After weeks of protests by South African students calling for free tuition, Monday was supposed to be the reopening of regular classes at the University of the Witswatersrand.
But marches by hundreds of protesters showed that a return to normalcy isn't on the schedule at the campus in Johannesburg.
Armored police vehicles arrived on campus in front of the Great Hall at Wits University, as Witswatersrand University is also known, The Associated Press says, and fired water cannon, stun grenades and tear gas on the protesters.
Students threw stones at security guards, the AP says.
Protesters also gathered on the lawn and sang struggle songs from the apartheid era, back before most of them were born, Granitz reports. He explains the protests' context and consequences:
"Students have been protesting since September 20th, following the education minister's announcement that universities can raise tuition up to 8 percent. Protests at many universities have been peaceful. But at the University of Cape Town, protesters lobbed petrol bombs. Fire destroyed a library at the University of KwaZulu-Natal. And students at Rhodes University put up burning barricades on campus streets. "President Jacob Zuma says the damage has cost the government more than $40 million. That's on top of the $1 billion Zuma says the government absorbed last year after similar protests forced a tuition fee freeze."
The success of last year's demonstrations set a precedent, one analyst tells Granitz, and now students will "keep demanding more."

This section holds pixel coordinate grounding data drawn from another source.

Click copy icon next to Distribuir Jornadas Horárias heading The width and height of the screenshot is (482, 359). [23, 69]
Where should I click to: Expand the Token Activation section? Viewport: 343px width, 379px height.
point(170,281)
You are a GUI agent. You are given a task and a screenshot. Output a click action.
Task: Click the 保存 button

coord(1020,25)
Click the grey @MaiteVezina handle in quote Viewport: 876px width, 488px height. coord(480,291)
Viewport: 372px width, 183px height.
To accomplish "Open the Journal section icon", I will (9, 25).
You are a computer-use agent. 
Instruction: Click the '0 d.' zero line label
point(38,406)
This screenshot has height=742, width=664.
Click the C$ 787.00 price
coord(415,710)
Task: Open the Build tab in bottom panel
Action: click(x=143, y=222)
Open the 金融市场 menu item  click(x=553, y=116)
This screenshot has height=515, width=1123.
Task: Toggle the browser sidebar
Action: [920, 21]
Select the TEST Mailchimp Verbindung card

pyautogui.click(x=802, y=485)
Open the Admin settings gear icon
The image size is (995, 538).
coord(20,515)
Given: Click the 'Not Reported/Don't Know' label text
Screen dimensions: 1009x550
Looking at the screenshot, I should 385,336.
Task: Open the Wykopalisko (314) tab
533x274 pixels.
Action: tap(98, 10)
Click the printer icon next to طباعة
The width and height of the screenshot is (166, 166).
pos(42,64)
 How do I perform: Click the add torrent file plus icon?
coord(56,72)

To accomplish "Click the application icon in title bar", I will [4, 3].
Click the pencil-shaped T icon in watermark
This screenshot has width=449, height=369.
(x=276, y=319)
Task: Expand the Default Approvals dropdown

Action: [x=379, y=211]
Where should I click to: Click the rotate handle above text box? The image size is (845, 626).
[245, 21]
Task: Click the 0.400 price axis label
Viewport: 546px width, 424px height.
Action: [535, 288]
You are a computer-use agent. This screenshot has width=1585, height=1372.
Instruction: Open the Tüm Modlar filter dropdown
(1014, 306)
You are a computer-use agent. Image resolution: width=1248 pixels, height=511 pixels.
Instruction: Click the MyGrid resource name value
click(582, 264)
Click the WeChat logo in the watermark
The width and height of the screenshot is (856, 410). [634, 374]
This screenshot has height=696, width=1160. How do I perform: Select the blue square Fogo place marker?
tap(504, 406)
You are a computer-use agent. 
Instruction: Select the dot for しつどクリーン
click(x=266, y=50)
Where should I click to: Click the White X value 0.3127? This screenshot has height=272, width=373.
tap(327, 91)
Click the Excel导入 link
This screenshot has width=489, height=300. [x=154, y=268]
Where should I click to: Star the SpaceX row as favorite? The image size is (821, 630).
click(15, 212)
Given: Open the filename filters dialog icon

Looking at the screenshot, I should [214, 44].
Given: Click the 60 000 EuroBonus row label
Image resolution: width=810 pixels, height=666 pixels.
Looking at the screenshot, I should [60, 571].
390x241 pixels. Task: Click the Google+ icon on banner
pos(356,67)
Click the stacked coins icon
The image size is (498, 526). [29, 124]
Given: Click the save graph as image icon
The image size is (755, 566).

"The government subsidizes tuition for poorer students, but undergraduate fees can be has high as $5,000 a year," Granitz says. "That puts it out of reach for many black students. Apartheid ended in 1994, but black South African incomes lag significantly behind those of white South Africans."
On Monday, some libraries and a large science laboratory at Wits University were vacant as the protests disrupted the scheduled classes, the AP says.
But a university spokeswoman said the school was open for business, despite the interruptions, Reuters reports.
"We urge students and staff to return to classes this week, even if disruptions occur," the school said in a statement, according to Reuters.
The South African academic year usually wraps up by early November, Granitz says, and it's unclear whether current students will actually finish by then.